Facebook source code leaked
TechCrunch just received a tip that the source code for the Facebook main index page has been leaked and published on a blog called Facebook Secrets. There are at least two possible ways that the source code got out - the first is that a Facebook developer has sent it out, or the more likely option that a security hole or other method has been used on either one of the Facebook servers or in their source code repository to reveal the code. The blog that published the code only has a single post on it, so it was created exclusively to publish this code - meaning that whoever is behind this both isn’t taking credit for the hole and doesn’t want to be associated with it. While there is no certain way to verify if the code is actually from Facebook, by taking a quick look through the code and by double-checking some paths that have been referenced, we can say with some certainty that this seems to be both real and also a recent version of the main Facebook page.
There are a number of clear ramifications here. The first is that the code can be used by outsiders to better understand how the Facebook application works, for the purposes of finding further security holes or bugs that could be exploited. Since Facebook is a closed source application, without access to the code security holes are usually found through a process of black-box testing, whereby an external party will probe the application in an attempt to work out how the application behaves and to try and find potential race conditions. In closed source applications it is common that developers rely on the closed nature of the application to obfuscate poor design elements and the structure of the application. An attacker getting access to the source code more often than not leads to further security holes being discovered. It is for these reasons that it is often claimed that open source software is more secure than closed source software, since there are many more eyes auditing the code and obfuscation can’t be used as a security measure.
The second implication with this leak is that the source code reveals a lot about the structure of the application, and the practices that Facebook developers follow. From just this single page of source code a lot can be said and extrapolated about the rest of the Facebook application and platform. For instance, the structure doesn’t follow any object oriented development practices, and it seems that the application is one large PHP file with a large number of custom functions living in the same namespace (they also seem to be using the Smarty templating engine).

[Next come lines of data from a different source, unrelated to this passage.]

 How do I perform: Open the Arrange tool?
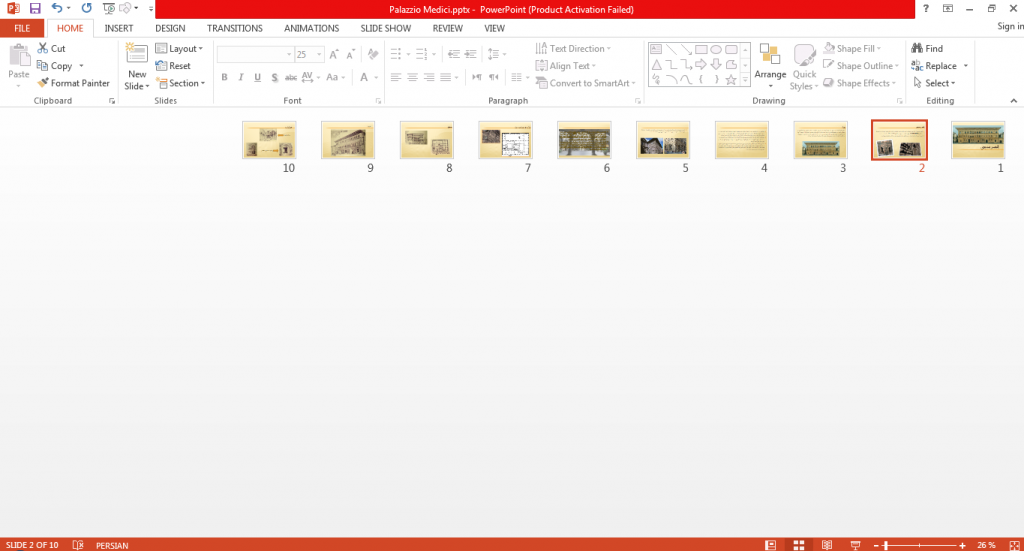coord(770,67)
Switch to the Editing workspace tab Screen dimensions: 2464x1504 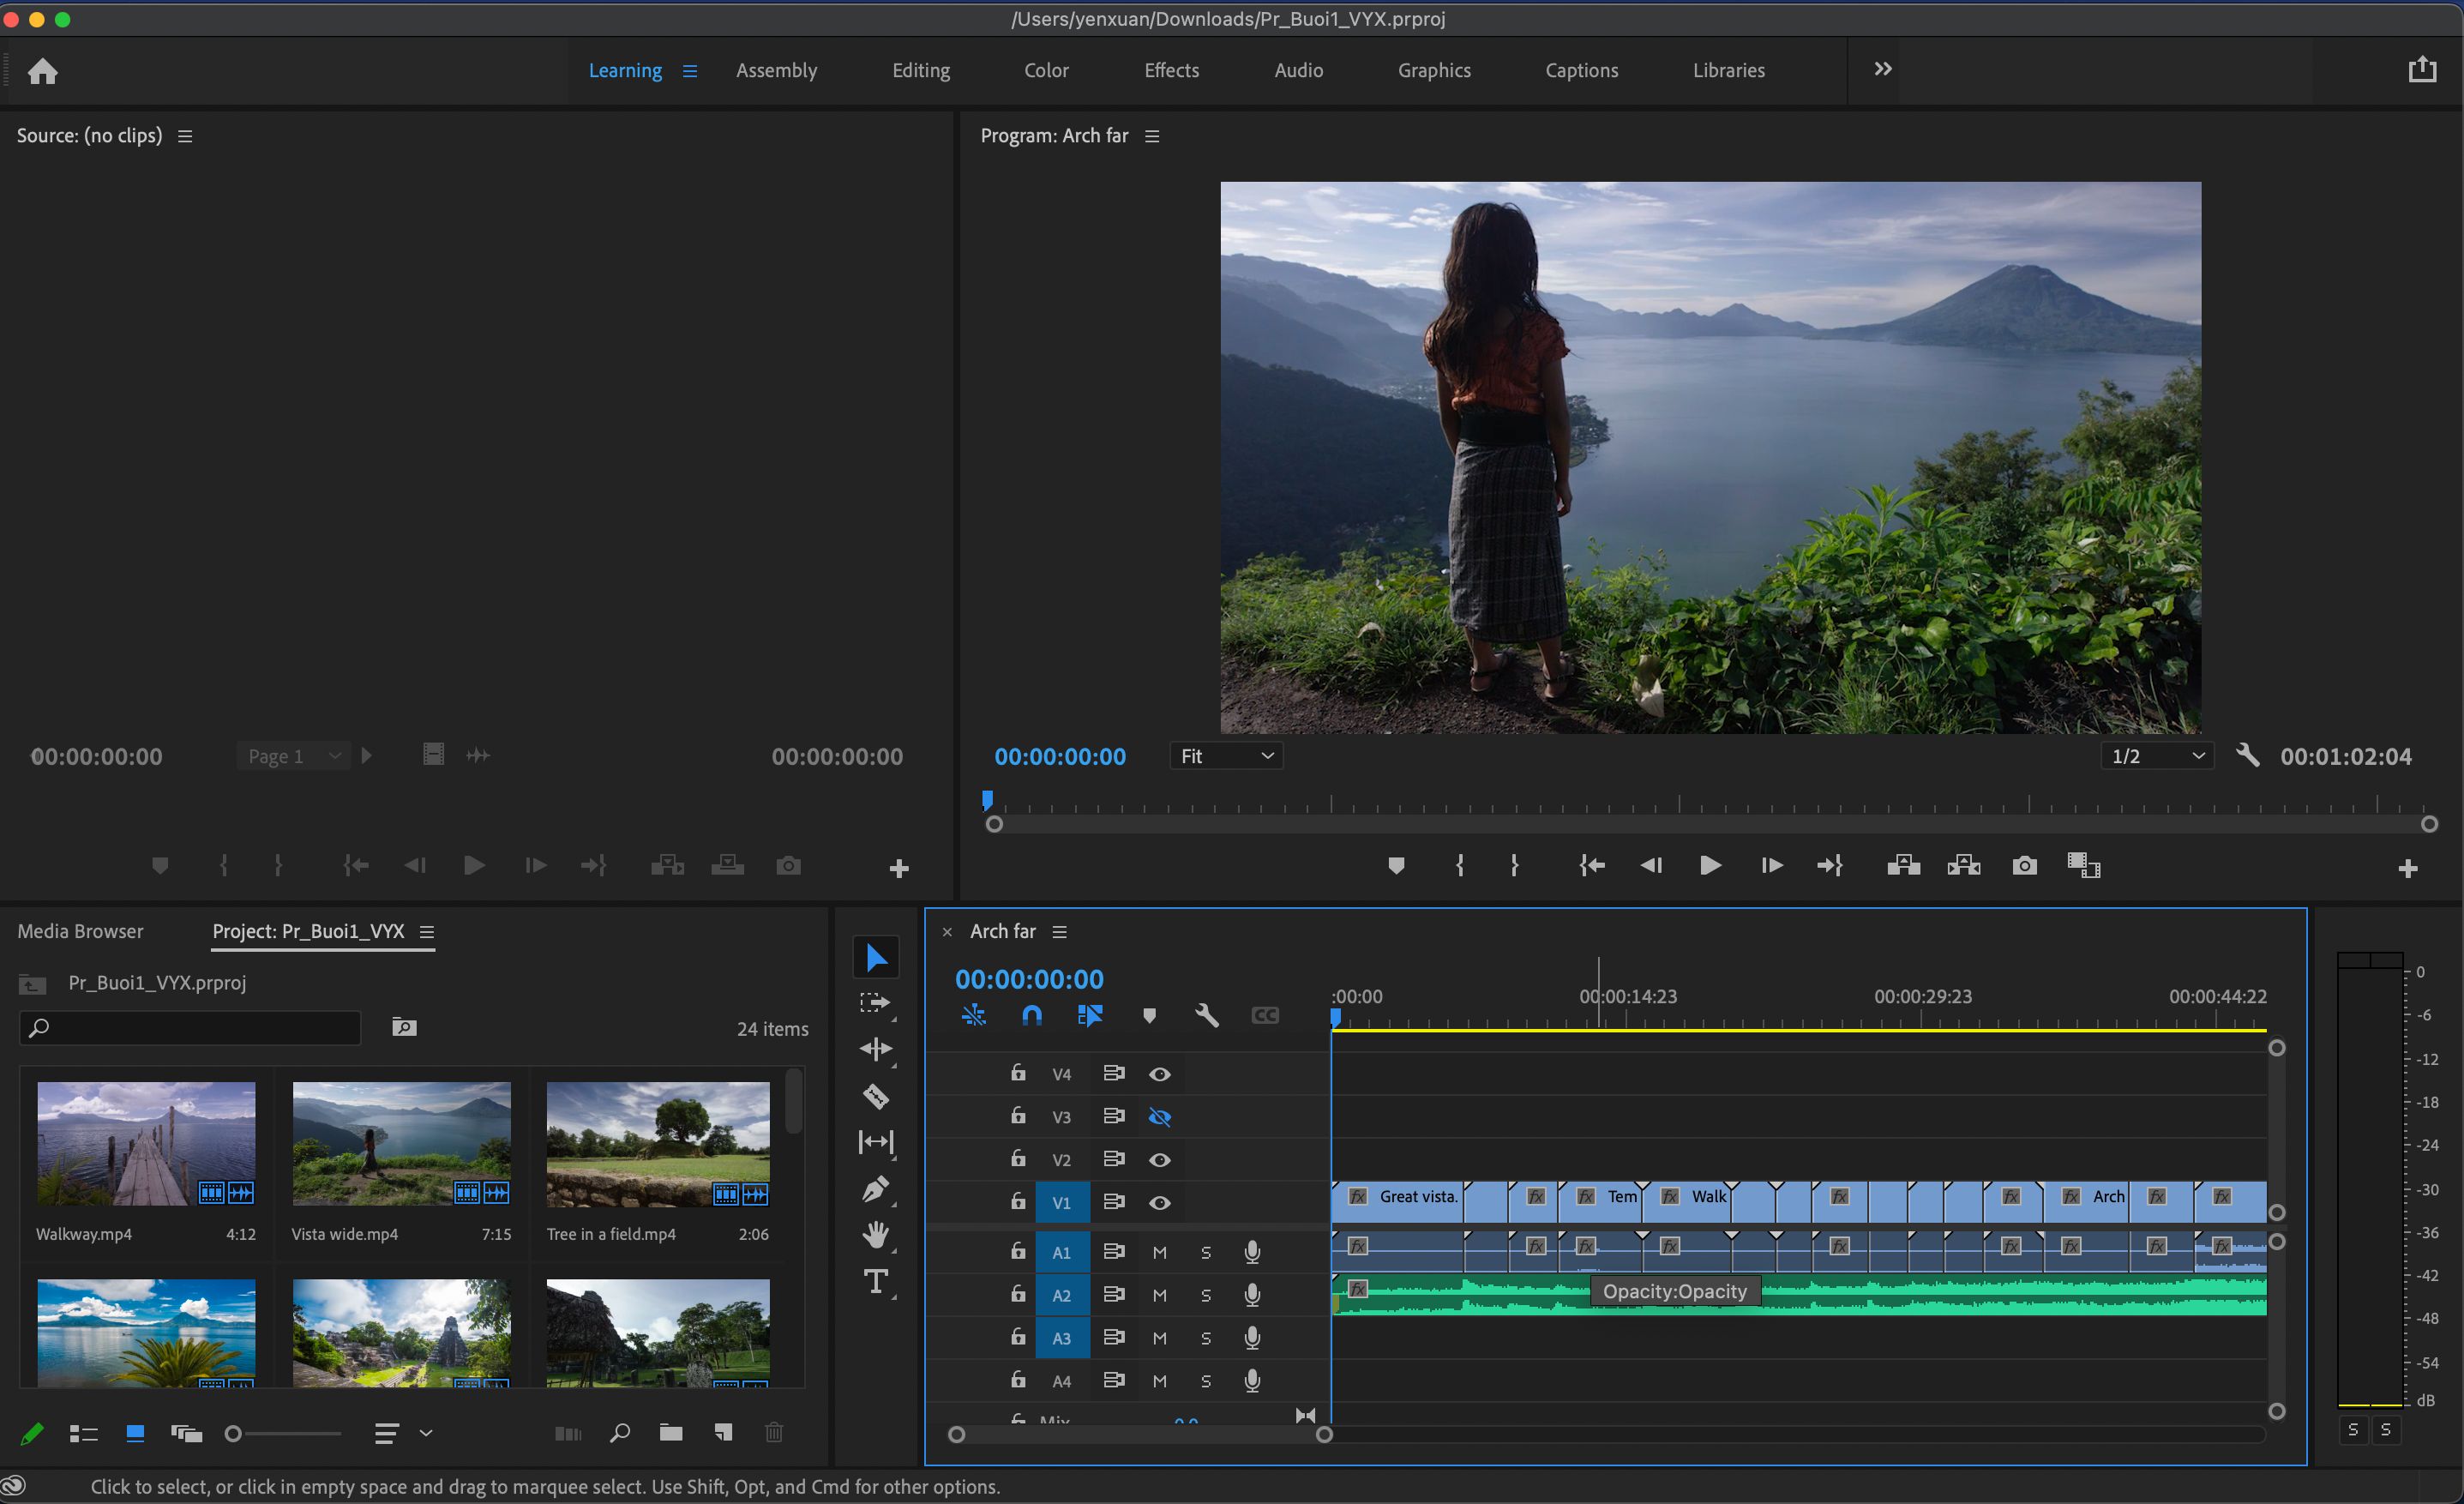coord(921,70)
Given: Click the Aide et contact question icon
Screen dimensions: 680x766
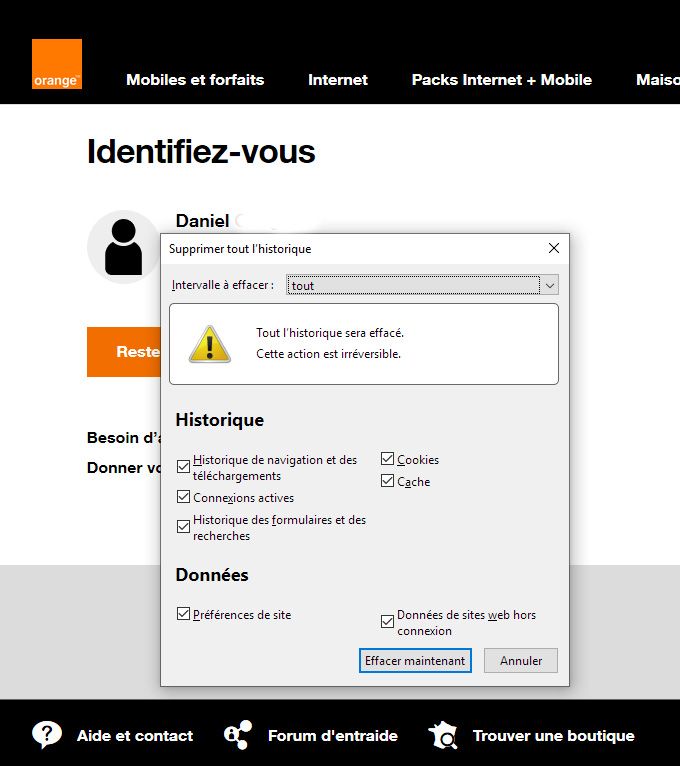Looking at the screenshot, I should pyautogui.click(x=47, y=735).
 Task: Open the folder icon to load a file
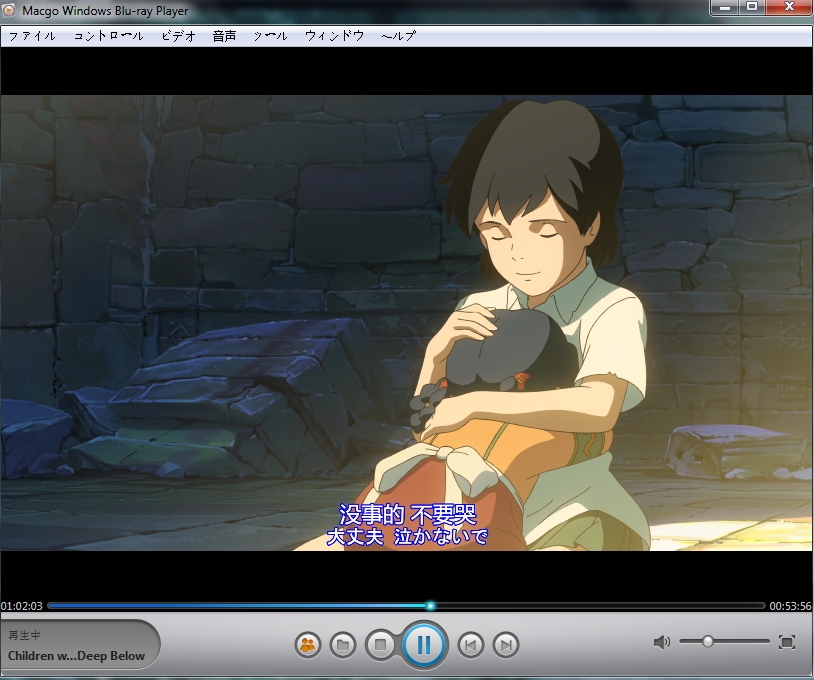(x=343, y=645)
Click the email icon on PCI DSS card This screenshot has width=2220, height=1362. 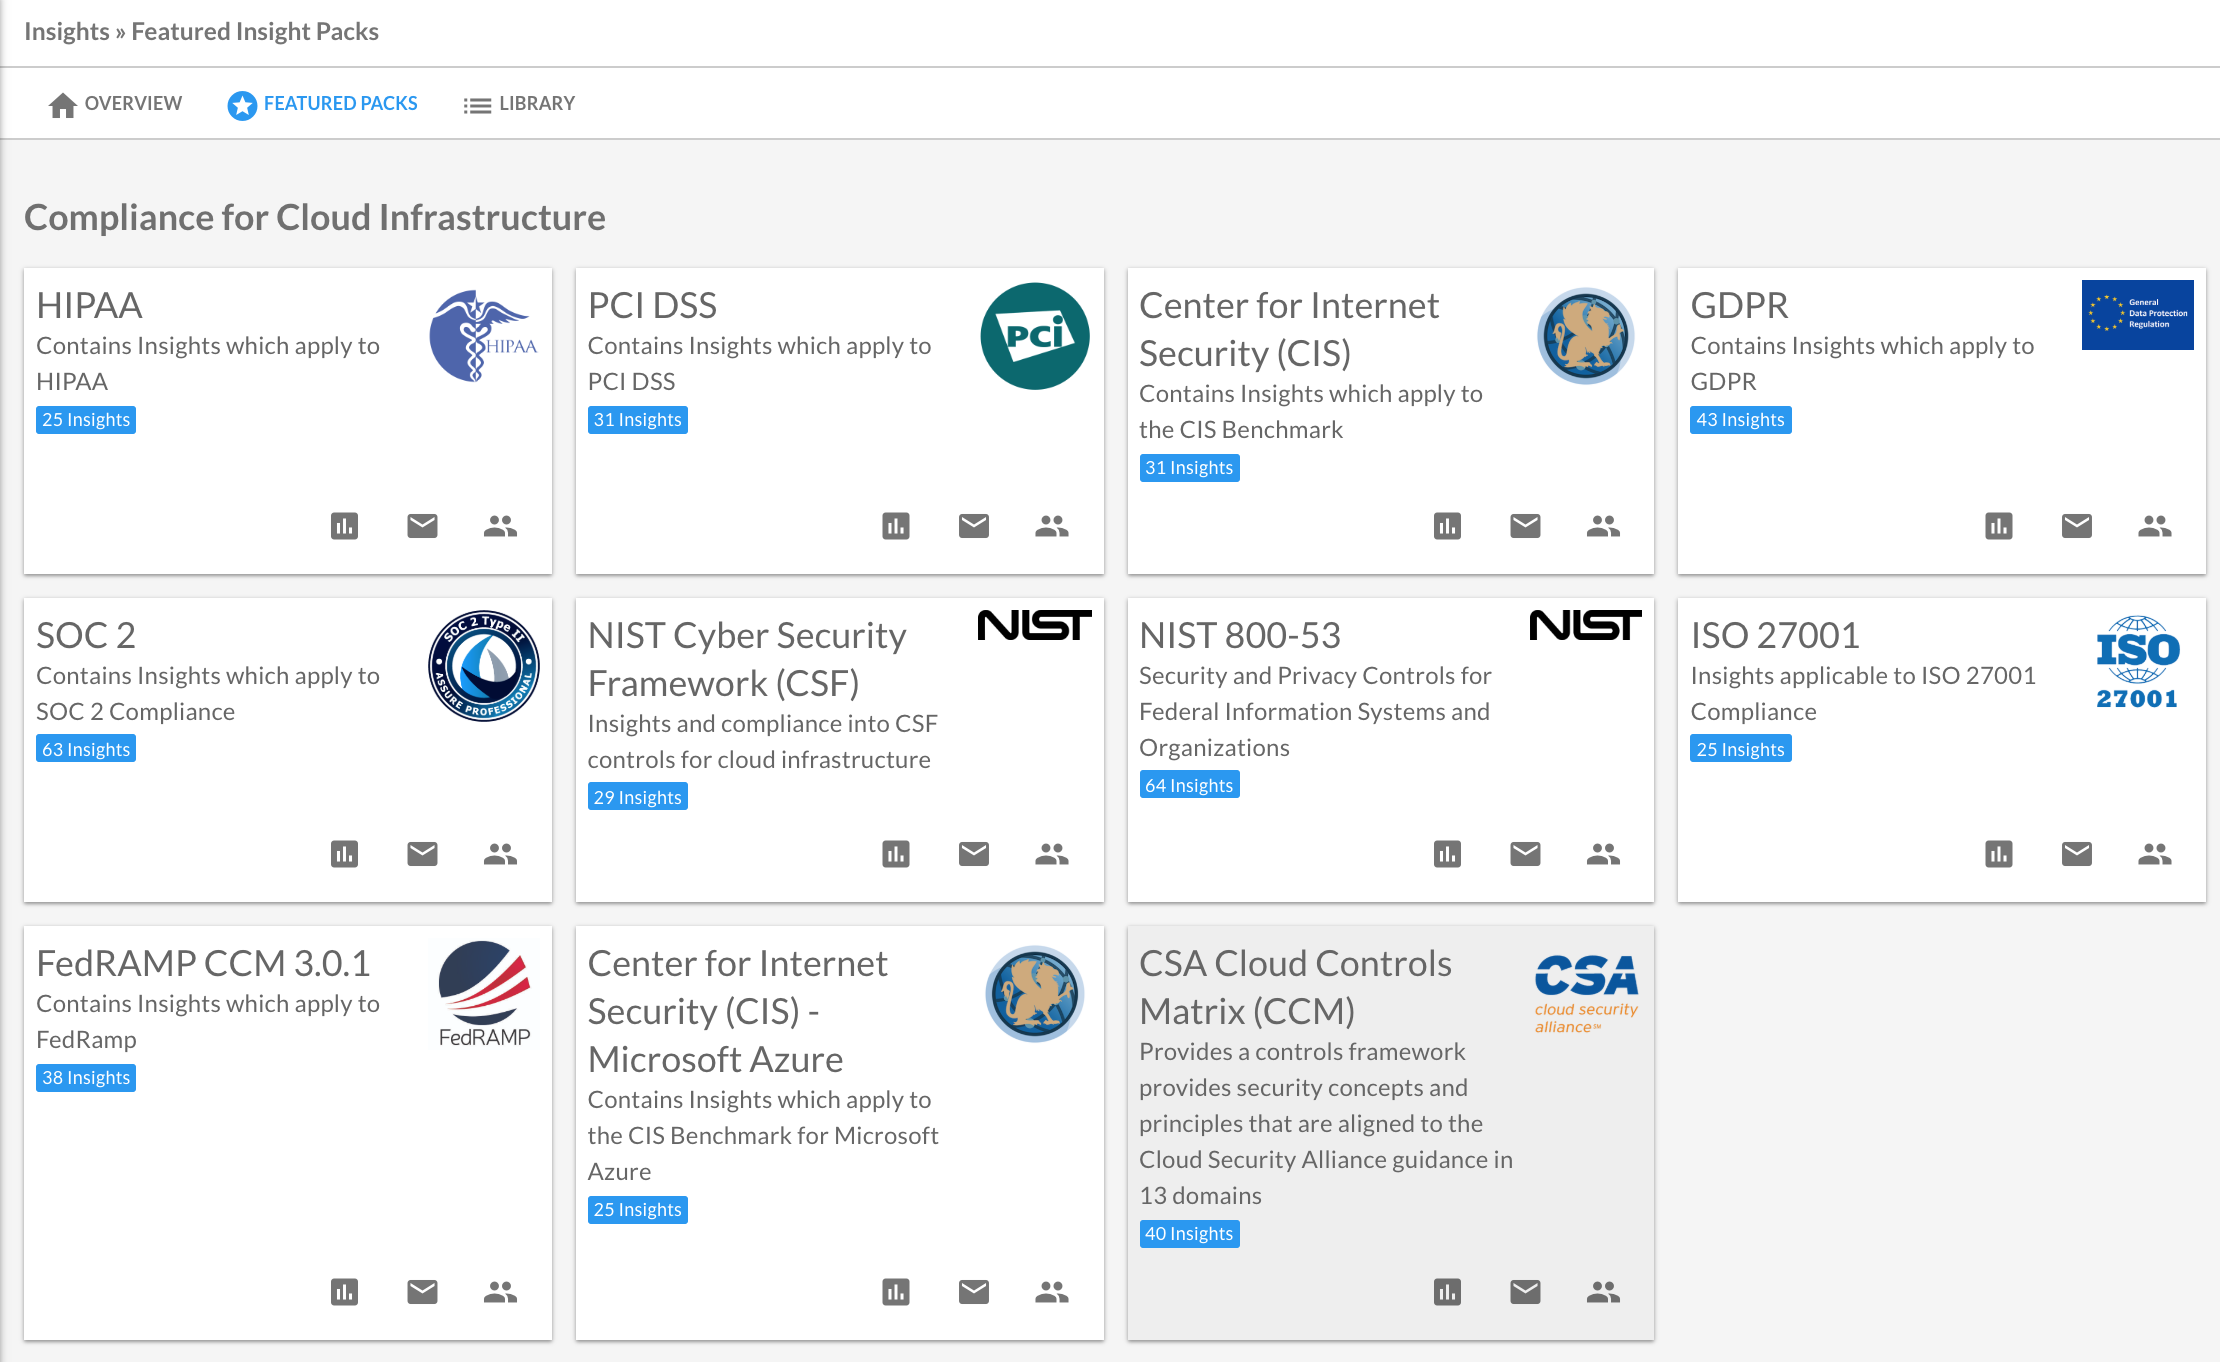coord(973,526)
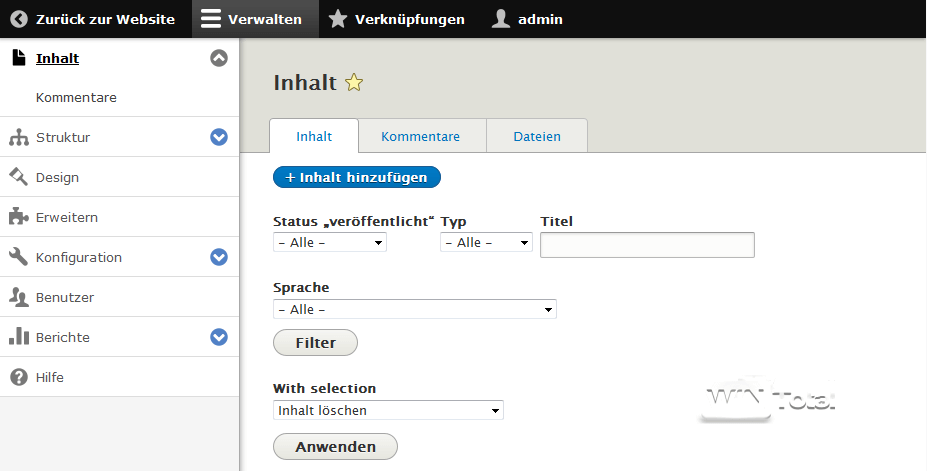Click the Inhalt hinzufügen button
927x471 pixels.
(357, 177)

This leak is not good news for Facebook, as it raises the question of how secure a Facebook users private data really is. If the main source code for a site can be leaked, then it can be said that almost anything is possible. Facebook has become such a success and has such a high profile that it has become a magnet for attacks against its systems. Most large scale applications suffer a breach at some point or another, since the odds are always stacked in favor of attackers, but companies can respond in a number of ways and the hope here is that Facebook will handle this situation gracefully. I don’t doubt that Facebook will pursuit this case with a lot of energy to both find the cause of why the code has leaked as well as to find who was responsible. They will also need to take some very quick short term measures to mitigate the risk to users since you can bet that right this minute there are hundreds of potential attackers pouring through the leaked code and probing their systems. At a quick glance, I know that I can see some obvious things in the code that both reveal certain hidden aspects of the platform and give a potential attacker a good head start.
Brandee Barker from Facebook left a comment on the TechCrunch post:
I wanted to clarify a few things in your story. Some of Facebook’s source code was exposed to a small number of users due to a bug on a single server that was misconfigured and then fixed immediately. It was not a security breach and did not compromise user data in any way. The reprinting of this code violates several laws and we ask that people not distribute it further.